The morphism $f:V\rightarrow W$, given by $(B_1,B_2,v)\mapsto[B_1,B_2]$.
I have heard that this is not a submersion, i.e. there exists a point of $V$ in which the differential of $f$ is not surjective.
Any idea of how to show it?
By the way, this is related to the smoothness of a Hilbert´s Scheme of points.

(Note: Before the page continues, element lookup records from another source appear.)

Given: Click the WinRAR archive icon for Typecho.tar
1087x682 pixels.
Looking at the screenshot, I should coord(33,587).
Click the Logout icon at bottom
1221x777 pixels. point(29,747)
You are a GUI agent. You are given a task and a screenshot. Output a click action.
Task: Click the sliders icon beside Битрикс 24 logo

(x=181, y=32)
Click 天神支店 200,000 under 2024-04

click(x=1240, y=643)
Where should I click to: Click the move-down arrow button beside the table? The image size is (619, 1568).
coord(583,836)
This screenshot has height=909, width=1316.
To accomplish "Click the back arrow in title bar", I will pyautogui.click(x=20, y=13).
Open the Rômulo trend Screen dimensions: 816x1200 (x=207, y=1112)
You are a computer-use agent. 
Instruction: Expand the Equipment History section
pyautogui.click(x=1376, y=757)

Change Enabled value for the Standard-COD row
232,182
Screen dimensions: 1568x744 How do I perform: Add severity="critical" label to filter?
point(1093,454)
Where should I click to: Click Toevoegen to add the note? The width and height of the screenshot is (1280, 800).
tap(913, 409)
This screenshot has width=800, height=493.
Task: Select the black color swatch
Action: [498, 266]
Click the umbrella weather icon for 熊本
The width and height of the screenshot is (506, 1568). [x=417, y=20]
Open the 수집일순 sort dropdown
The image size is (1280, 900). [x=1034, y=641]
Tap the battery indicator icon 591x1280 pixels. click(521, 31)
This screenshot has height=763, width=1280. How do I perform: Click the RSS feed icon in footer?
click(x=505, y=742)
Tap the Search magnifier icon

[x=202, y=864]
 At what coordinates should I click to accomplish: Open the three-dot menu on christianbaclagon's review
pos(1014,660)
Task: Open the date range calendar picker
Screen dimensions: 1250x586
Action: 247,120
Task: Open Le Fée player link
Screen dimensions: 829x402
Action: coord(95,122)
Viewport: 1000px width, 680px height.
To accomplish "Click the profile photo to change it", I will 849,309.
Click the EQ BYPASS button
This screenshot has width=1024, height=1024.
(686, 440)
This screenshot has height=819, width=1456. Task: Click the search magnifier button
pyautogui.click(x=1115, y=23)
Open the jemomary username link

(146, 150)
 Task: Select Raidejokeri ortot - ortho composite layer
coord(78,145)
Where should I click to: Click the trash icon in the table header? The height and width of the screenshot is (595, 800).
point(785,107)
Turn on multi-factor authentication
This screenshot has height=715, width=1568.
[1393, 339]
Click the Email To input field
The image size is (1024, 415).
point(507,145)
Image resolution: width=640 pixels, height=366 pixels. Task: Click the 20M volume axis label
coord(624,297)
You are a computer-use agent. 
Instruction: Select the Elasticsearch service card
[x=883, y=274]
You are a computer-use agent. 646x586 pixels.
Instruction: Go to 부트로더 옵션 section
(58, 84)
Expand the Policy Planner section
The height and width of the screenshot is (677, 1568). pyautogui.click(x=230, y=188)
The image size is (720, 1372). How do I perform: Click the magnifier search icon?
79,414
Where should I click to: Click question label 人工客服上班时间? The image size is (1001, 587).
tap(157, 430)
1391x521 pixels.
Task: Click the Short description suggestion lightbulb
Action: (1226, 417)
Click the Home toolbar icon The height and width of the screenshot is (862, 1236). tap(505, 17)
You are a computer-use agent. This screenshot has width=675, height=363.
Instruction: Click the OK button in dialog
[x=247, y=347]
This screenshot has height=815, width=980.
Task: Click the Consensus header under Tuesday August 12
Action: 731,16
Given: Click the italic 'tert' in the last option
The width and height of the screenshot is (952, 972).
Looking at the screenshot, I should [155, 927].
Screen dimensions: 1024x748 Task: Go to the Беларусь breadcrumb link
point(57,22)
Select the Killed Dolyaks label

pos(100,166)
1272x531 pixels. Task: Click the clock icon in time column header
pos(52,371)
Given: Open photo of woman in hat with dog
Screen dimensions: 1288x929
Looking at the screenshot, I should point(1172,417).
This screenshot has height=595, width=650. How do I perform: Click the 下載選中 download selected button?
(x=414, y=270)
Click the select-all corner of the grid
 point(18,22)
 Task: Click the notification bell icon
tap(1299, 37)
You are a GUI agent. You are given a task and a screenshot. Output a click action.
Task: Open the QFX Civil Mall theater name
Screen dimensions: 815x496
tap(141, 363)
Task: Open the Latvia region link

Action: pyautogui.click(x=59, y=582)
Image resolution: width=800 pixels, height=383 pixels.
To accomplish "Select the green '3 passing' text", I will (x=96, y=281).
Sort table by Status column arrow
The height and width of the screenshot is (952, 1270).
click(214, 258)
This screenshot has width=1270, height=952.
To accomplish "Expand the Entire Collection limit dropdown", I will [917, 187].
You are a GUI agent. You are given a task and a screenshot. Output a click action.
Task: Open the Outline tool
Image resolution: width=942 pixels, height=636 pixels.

Thank you for reading, Lisa
Well, $L=d_{B_1,B_2,v}f$ is $E,H \longmapsto [B_1,H]+[E,B_2]$. In particular, take $B_1=B_2$ a diagonal matrix with pairwise distinct coefficients. Then the commutant of $B_1$ has dimension $n$, and thus the kernel of $[\cdot,B_i]$ has dimension $n$, and thus its image has dimension $n^2-n$, and thus the image of $L$ has dimension $n^2-n$. So if $n>1$, then the image of $L$ can’t be all of $W$.
Note finally that if $v$ is the vector made with only ones, and $B$ is diagonal with pairwise distinct diagonal coefficients, then $(B,B,v) \in V$.